(Work required) Pull out every line in the data below that contains the string "arrow". Case matters.

:: Exercise data ::

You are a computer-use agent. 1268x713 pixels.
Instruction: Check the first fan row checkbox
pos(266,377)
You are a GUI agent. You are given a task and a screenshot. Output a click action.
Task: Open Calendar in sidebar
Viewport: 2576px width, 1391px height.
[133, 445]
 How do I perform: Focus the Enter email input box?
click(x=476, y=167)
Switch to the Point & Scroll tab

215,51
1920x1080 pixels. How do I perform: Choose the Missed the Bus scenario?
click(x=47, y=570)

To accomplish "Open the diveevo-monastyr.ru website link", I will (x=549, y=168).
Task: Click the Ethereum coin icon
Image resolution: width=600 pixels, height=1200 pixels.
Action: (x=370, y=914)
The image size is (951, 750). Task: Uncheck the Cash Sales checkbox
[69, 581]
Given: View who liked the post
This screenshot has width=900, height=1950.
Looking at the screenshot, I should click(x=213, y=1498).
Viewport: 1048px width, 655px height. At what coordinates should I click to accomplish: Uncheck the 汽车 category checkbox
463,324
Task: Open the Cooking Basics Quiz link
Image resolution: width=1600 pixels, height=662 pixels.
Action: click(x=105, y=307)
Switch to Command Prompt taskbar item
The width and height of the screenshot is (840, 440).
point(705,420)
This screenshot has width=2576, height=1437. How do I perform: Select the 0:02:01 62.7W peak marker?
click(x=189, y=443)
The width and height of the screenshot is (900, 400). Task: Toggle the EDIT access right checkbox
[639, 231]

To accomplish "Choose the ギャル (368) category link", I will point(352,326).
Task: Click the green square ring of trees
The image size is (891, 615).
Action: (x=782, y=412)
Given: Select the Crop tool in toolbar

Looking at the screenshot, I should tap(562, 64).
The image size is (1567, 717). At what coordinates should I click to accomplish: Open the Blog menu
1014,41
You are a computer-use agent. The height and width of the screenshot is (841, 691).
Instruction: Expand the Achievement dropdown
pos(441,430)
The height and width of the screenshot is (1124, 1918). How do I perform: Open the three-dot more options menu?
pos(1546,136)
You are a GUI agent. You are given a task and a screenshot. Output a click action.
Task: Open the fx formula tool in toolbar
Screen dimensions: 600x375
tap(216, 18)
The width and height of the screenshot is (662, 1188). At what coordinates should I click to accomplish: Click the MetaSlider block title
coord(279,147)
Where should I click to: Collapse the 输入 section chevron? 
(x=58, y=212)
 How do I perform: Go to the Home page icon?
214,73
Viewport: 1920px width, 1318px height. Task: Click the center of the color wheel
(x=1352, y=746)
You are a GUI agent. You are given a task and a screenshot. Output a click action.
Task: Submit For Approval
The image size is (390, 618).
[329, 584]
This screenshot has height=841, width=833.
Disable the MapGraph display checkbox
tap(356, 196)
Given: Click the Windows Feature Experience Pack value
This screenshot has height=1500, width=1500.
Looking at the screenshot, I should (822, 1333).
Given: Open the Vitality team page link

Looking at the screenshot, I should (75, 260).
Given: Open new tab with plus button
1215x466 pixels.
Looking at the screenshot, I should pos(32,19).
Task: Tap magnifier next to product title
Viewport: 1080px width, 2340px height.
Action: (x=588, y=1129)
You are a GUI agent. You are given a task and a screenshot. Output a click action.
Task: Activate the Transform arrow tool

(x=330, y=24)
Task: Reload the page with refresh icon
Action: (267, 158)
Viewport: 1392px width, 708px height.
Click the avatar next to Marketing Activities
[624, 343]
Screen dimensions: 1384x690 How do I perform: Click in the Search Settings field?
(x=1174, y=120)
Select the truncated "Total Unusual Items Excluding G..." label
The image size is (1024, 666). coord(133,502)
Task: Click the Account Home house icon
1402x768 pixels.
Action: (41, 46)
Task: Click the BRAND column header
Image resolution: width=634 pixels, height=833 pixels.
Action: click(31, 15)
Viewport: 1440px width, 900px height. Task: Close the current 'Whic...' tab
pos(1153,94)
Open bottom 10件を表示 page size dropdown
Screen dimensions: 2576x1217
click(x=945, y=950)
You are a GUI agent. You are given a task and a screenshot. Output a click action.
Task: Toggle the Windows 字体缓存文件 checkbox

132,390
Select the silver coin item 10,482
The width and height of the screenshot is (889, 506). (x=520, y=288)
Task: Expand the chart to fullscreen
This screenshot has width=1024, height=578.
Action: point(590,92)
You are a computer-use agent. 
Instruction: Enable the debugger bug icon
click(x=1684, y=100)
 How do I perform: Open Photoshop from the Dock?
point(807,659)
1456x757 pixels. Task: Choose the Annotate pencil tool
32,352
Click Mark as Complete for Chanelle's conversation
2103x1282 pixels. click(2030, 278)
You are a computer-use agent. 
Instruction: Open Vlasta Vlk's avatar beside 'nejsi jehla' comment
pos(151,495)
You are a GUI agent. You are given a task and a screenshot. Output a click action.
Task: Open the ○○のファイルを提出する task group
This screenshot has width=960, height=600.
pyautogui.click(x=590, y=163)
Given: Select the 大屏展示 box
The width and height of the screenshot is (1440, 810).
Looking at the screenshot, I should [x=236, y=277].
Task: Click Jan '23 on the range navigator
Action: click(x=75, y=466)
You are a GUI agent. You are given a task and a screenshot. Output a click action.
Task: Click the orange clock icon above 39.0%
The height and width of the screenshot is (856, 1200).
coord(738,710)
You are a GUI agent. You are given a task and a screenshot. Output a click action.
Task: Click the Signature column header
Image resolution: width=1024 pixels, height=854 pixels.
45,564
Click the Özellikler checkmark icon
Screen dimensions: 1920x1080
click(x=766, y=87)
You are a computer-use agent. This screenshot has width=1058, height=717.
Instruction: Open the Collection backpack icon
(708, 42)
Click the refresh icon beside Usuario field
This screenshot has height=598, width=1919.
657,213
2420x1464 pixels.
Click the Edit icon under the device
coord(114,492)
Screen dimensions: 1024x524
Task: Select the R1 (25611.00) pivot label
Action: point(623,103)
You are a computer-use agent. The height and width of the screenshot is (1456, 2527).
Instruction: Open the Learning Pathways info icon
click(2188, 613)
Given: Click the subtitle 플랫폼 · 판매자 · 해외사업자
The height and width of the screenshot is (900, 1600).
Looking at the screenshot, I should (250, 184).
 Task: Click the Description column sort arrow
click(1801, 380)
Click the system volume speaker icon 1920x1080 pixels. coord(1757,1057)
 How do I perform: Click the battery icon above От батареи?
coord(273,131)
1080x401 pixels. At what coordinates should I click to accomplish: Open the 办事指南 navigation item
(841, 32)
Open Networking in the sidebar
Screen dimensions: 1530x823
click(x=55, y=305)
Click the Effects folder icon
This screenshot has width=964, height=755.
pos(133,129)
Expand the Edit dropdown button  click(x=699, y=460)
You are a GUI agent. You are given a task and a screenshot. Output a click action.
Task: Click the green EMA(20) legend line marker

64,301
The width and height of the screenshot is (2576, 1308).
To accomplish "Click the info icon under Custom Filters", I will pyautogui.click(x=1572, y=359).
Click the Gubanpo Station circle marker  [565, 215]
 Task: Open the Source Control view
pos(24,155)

:::

(Output of the exercise)
Task: Activate the Transform arrow tool
 Task: Click the Description column sort arrow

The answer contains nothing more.